The Python ecosystem provides a nice set of tools for working with geospatial vector data, including Shapely and GeoPandas. Efforts are popping up to improve the performance and scalability of those workflows, such as dask-geopandas and spatialpandas. This workshop will give an overview of work by the community, and foster discussion on improvements and interoperability between the libraries.
The geospatial Python ecosystem provides a nice set of tools for working with vector data, including Shapely for geometry operations and GeoPandas to work with tabular data (and many other packages for IO, visualization, domain specific processing, …). One of the limitations of those core tools is a sub-optimal performance and limited scaling possibilities.
Over the last years, effort has been put in improving the performance through vectorized interfaces to GEOS, the underlying C library of Shapely.
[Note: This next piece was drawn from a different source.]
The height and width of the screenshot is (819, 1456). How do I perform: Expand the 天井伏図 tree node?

In turn, that enables releasing the GIL and makes the Dask - GeoPandas combination more interesting. GeoPandas is an extension to the pandas DataFrame, and thus how Dask scales pandas can be applied on GeoPandas as well. Initial effort to build a bridge between Dask and GeoPandas is currently taking the shape of the dask-geopandas library.
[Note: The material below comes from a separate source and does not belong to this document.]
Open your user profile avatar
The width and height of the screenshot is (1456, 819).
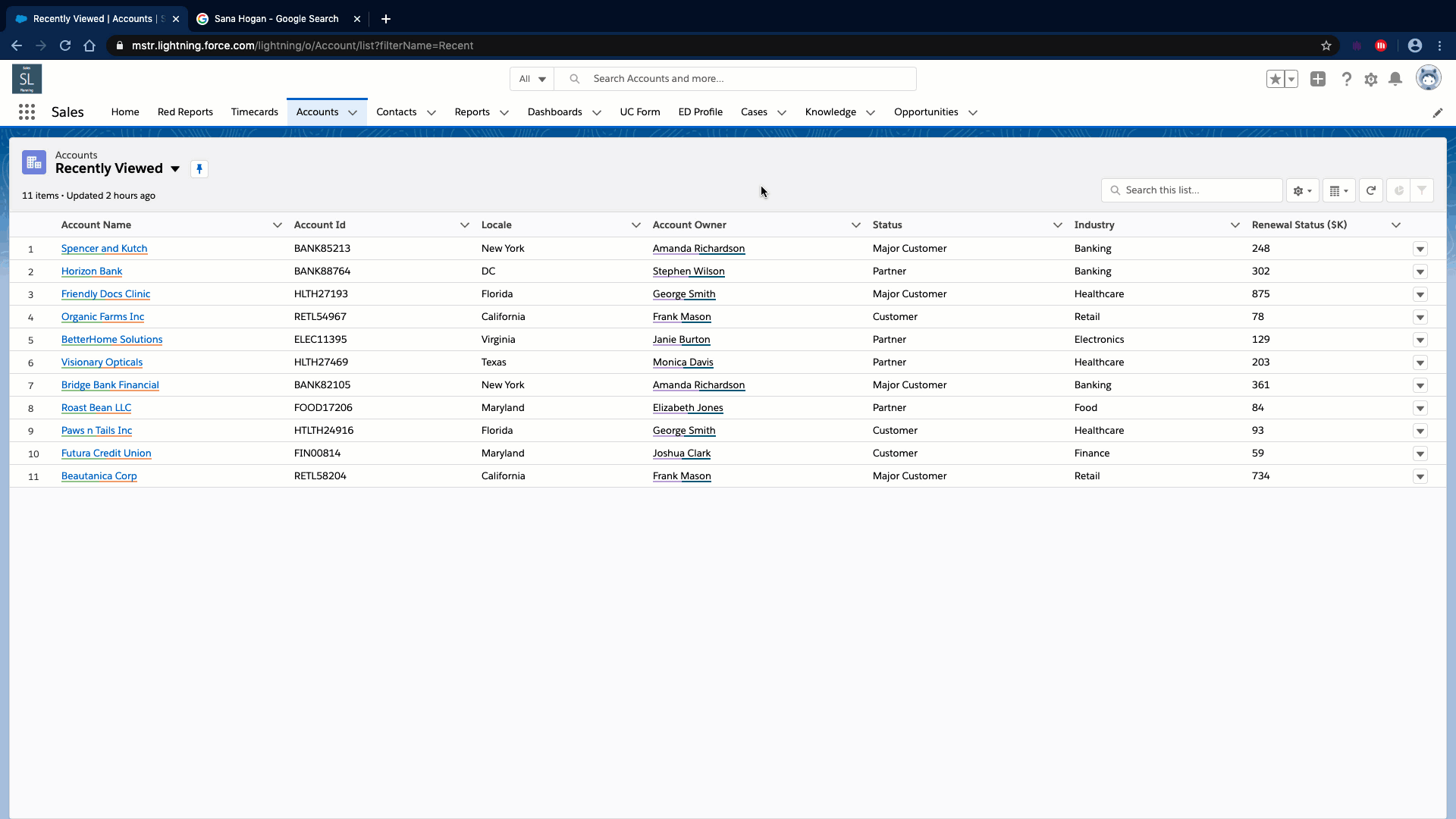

Also other interesting efforts in this space are popping up. The SpatialPandas package provides alternative pandas and Dask extensions for vectorized spatial and geometric operations. Libraries such as datashader and pydeckgl can be used to visualize larger spatial datasets.
This workshop will give a brief overview of some of the packages and ongoing efforts, and provide a place to discuss further improvements and interoperability between the libraries, with an emphasis on the conceptual design of distributed computation on inherently unpredictable vector data.